[Journal - Walking Arrays]

Walking Arrays

Sunday, February 12, 2006

Question: How do you walk through all elements in a .NET array?

Answer: Now, that's easy, just use foreach.

Question: What if, for each iteration, you need information about where you currently are in the array? In other words, how do you keep track of the indices? Especially, if the array rank (number of dimensions) is unknown?

Answer: using a C# 2.0 iterator, roll you own generic enumerator that yields the indices for each pass in an array:

public static IEnumerable<int[]> ArrayIndices
    (Array ar)
{
    Check.Reference(ar);
    if(ar.Length > 0) // total length (product)
    {
        int[] lowerBounds = Ary.GetLowerBounds(ar);
        int[] upperBounds = Ary.GetUpperBounds(ar);
        int[] indices = new int[ar.Rank];
        bool fContinue = true;
        while(fContinue)
        {
            int iDimLowest = ar.Rank - 1;
            for(int i = lowerBounds[iDimLowest];
                i <= upperBounds[iDimLowest];
                i++)
            {
                indices[iDimLowest] = i;
                yield return indices;
            }
            for(int iDimTmp = iDimLowest;
                iDimTmp >= 0;
                iDimTmp--)
            {
                if(indices[iDimTmp] >= upperBounds[iDimTmp])
                {
                    indices[iDimTmp] = lowerBounds[iDimTmp];
                    if(0 == iDimTmp)
                    {
                        fContinue = false;
                        break;
                    }
                }
                else
                {
                    indices[iDimTmp]++;
                    break;
                }
            }
        }
    }
}

Note that since the array rank is part of the static type information, we're working with System.Array here, in order to support any number of dimensions. Consequently, some of the new Gregor.NET utilities that use Walk.ArrayIndices cannot use static type information for their return type. For example, while there is a generic version of Walk.Select that uses type parameters for its generic TransformCallback parameter, it accepts as well as returns System.Array as its data.

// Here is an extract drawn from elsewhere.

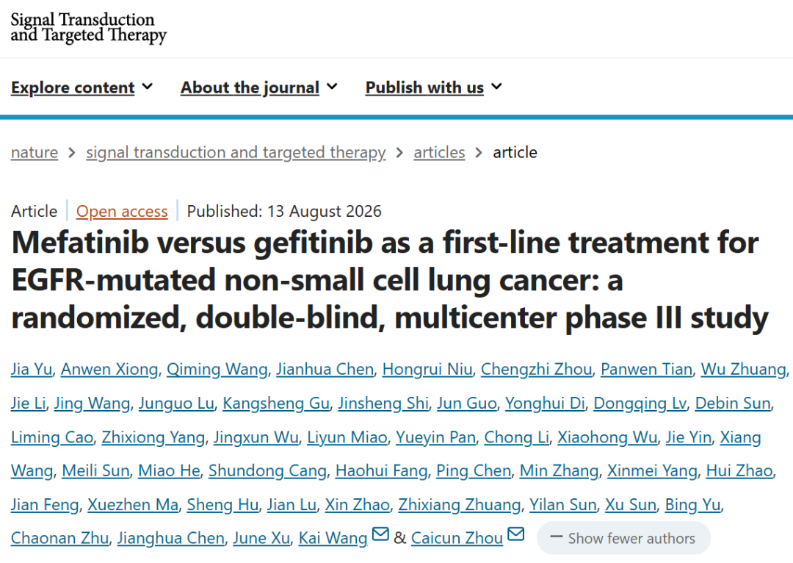This screenshot has width=793, height=563.
Task: Click author name Kai Wang
Action: point(333,538)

public static Array Select<SourceType, TargetType>
    (Array aIn, TransformCallback<SourceType, TargetType> cb)
{
    int[] lengths = Ary.GetLengths(aIn);
    int[] lowerBounds = Ary.GetLowerBounds(aIn);
    Array aRet = Array.CreateInstance(typeof(TargetType),
                                      lengths, lowerBounds);
    foreach(int[] indices in Walk.ArrayIndices(aIn))
    {
        SourceType src = (SourceType) aIn.GetValue(indices);
        TargetType res = cb(src);
        aRet.SetValue(res, indices);
    }
    return aRet;
}

What's needed is a (.NET-framework-defined) special generic class for arrays, which has the element type as its type parameter, but does not disclose any rank information (ig., class Array<T> : Array).